▸ What you have to do: Copy every entry below, exactly and in full.
Supplied information Block Start
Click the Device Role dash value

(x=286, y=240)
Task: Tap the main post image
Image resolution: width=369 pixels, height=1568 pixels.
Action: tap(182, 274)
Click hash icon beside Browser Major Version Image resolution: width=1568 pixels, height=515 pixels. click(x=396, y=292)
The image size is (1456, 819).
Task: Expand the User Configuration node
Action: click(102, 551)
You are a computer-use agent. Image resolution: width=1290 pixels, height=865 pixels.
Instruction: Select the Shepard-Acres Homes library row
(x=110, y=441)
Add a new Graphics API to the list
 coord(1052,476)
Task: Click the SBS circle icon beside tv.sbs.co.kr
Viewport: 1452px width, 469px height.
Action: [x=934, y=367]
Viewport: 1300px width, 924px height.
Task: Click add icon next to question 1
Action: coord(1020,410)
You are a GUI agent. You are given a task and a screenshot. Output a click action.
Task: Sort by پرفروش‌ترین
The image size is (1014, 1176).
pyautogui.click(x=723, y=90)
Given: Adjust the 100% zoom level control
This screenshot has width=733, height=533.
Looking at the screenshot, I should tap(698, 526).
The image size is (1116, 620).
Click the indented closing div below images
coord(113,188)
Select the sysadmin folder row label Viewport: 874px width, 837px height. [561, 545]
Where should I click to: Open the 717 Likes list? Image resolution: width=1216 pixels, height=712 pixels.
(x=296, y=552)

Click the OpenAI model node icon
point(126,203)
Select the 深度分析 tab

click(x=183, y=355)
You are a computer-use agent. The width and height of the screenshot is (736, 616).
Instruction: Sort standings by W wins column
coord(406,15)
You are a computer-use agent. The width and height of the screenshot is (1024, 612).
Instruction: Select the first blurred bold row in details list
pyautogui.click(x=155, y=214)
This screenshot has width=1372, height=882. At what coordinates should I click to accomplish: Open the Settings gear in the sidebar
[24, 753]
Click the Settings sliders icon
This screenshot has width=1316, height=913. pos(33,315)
Supplied information Block End
▸ Your solution:
Click the Device Role dash value

(x=286, y=240)
Task: Tap the main post image
Image resolution: width=369 pixels, height=1568 pixels.
Action: tap(182, 274)
Click hash icon beside Browser Major Version Image resolution: width=1568 pixels, height=515 pixels. click(x=396, y=292)
The image size is (1456, 819).
Task: Expand the User Configuration node
Action: click(102, 551)
You are a computer-use agent. Image resolution: width=1290 pixels, height=865 pixels.
Instruction: Select the Shepard-Acres Homes library row
(x=110, y=441)
Add a new Graphics API to the list
 coord(1052,476)
Task: Click the SBS circle icon beside tv.sbs.co.kr
Viewport: 1452px width, 469px height.
Action: [x=934, y=367]
Viewport: 1300px width, 924px height.
Task: Click add icon next to question 1
Action: coord(1020,410)
You are a GUI agent. You are given a task and a screenshot. Output a click action.
Task: Sort by پرفروش‌ترین
The image size is (1014, 1176).
pyautogui.click(x=723, y=90)
Given: Adjust the 100% zoom level control
This screenshot has width=733, height=533.
Looking at the screenshot, I should tap(698, 526).
The image size is (1116, 620).
Click the indented closing div below images
coord(113,188)
Select the sysadmin folder row label Viewport: 874px width, 837px height. [561, 545]
Where should I click to: Open the 717 Likes list? Image resolution: width=1216 pixels, height=712 pixels.
(x=296, y=552)

Click the OpenAI model node icon
point(126,203)
Select the 深度分析 tab

click(x=183, y=355)
You are a computer-use agent. The width and height of the screenshot is (736, 616).
Instruction: Sort standings by W wins column
coord(406,15)
You are a computer-use agent. The width and height of the screenshot is (1024, 612).
Instruction: Select the first blurred bold row in details list
pyautogui.click(x=155, y=214)
This screenshot has width=1372, height=882. At what coordinates should I click to accomplish: Open the Settings gear in the sidebar
[24, 753]
Click the Settings sliders icon
This screenshot has width=1316, height=913. pos(33,315)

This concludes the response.